Rien ne va plus pour le foot espagnol. Le président de sa fédération, Angel Maria Villar, est visé par une enquête portant sur des détournements de fond. Ce n’est pas la première fois que l’institution football, dans la péninsule ibérique, est touchée par des crises. 

L’ancienne gloire de l’Athletic Bilbao est principalement accusé d’avoir usé de son rôle au sein de la Fédération pour commettre des abus de confiance et organiser une opération de détournement de fonds.
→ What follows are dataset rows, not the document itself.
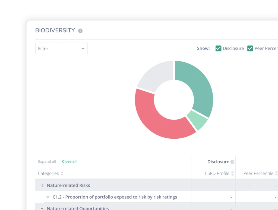Click the CSRD Profile column label
This screenshot has width=278, height=210.
pyautogui.click(x=217, y=174)
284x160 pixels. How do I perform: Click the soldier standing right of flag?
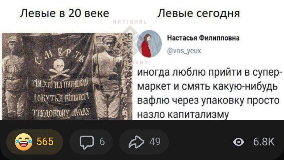click(109, 77)
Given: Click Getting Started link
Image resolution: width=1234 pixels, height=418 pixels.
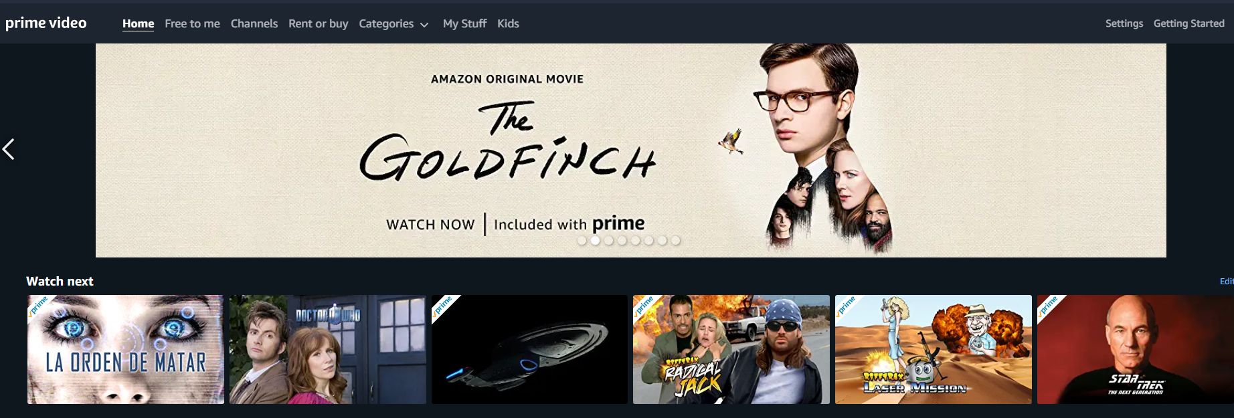Looking at the screenshot, I should pos(1189,23).
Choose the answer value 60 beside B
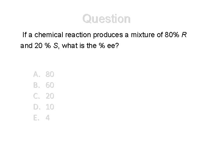 pyautogui.click(x=50, y=85)
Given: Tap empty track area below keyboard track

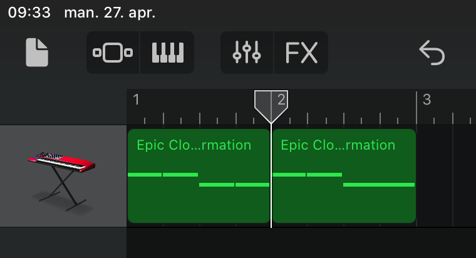Looking at the screenshot, I should coord(301,243).
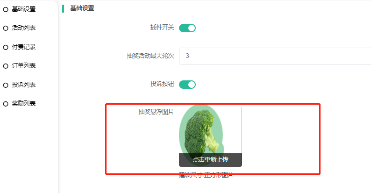Image resolution: width=371 pixels, height=193 pixels.
Task: Navigate to the 奖励列表 menu label
Action: click(24, 103)
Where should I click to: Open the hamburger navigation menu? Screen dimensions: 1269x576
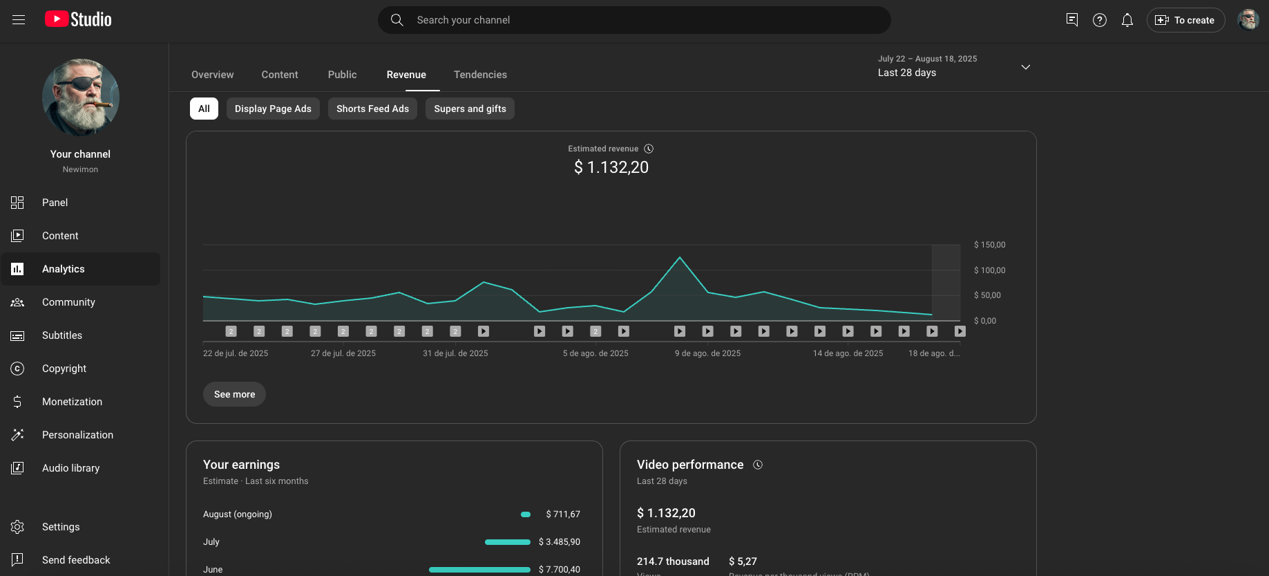coord(19,20)
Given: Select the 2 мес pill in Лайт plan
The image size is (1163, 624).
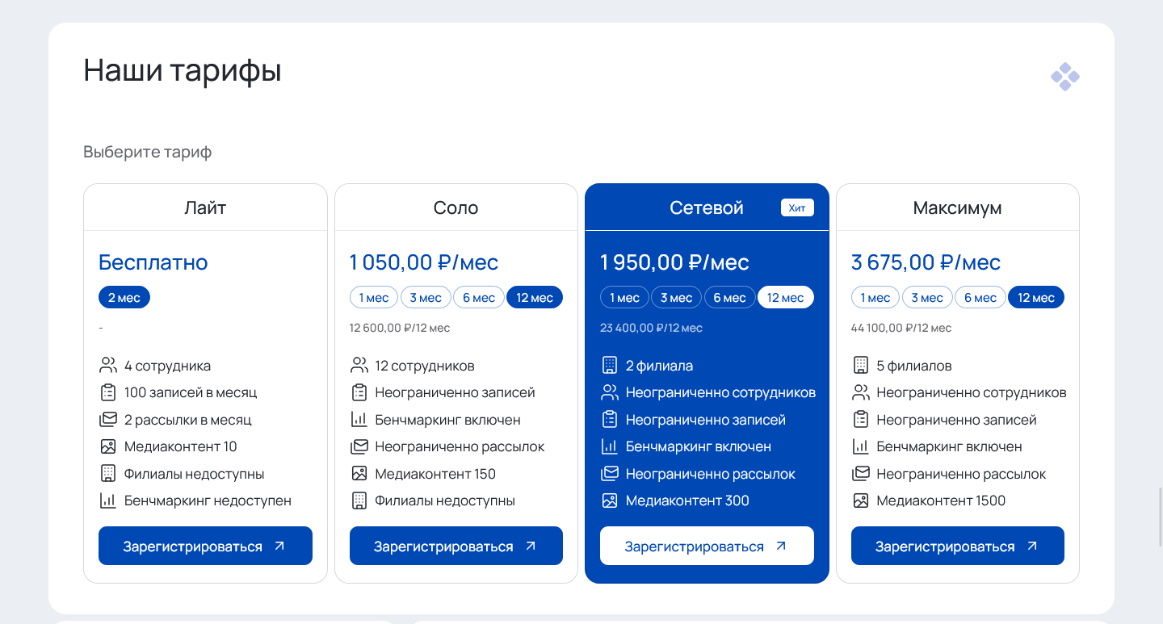Looking at the screenshot, I should click(x=124, y=298).
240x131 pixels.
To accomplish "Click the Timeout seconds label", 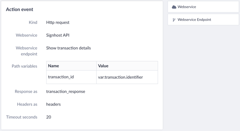I will click(21, 117).
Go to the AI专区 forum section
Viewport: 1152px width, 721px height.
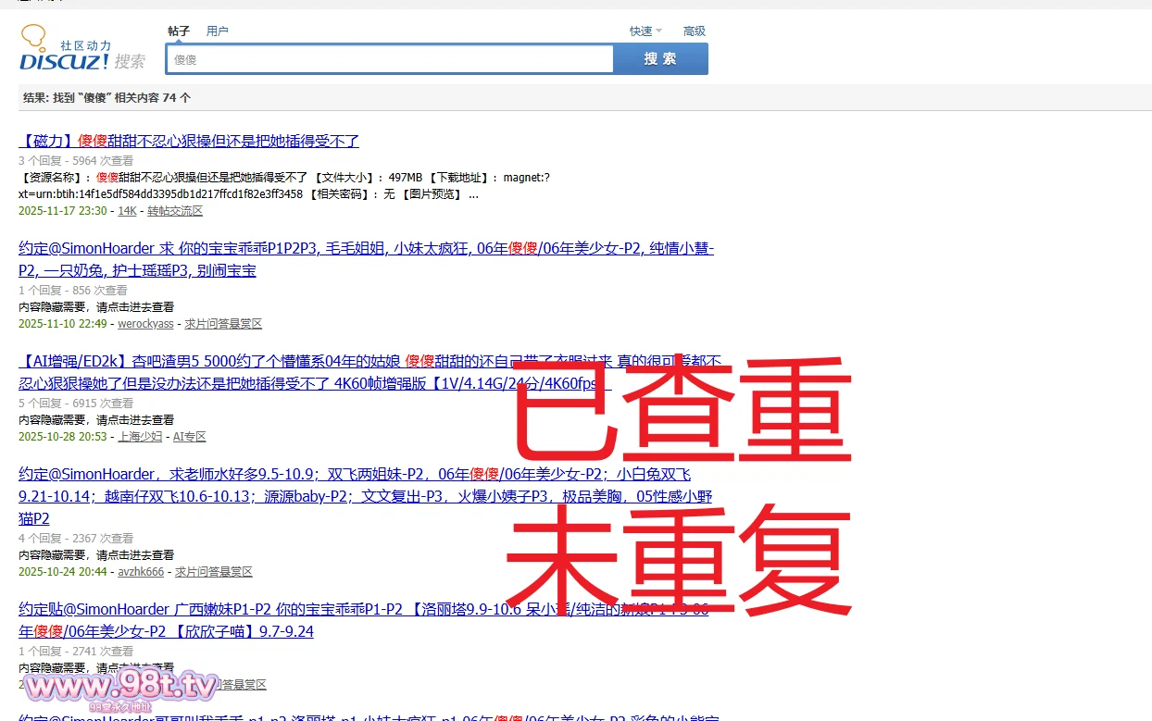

Angel Maria Villar avait par ailleurs remplacé Michel Platini, alors lui-même empêtré dans des affaires de corruption à la tête de l’UEFA (comme nous le rappelions dans le deuxième numéro de L’Enquête Sport). En outre, son fils Gorka est également impliqué dans cette enquête qui porte également sur une planification de matchs truqués dans le haut niveau international.

Un foot espagnol malade ?

Le système footballistique espagnol est en effet régulièrement impliqué dans des affaires liées de près ou de loin à la corruption. Tout au long des années 2010, ce sont tour à tour les clubs d’Osasuna, du Real Saragosse et d’Elche qui furent notamment impliqués dans la tourmente judiciaire. Autant d’événements qui rendent compliqués la tâche de Javier Tebas, le président de la Liga Primera, la première division nationale. Il avait déclaré en 2016 vouloir « laver le football espagnol des affaires ». Le moins qu’on puisse dire est qu’il reste du pain sur la planche.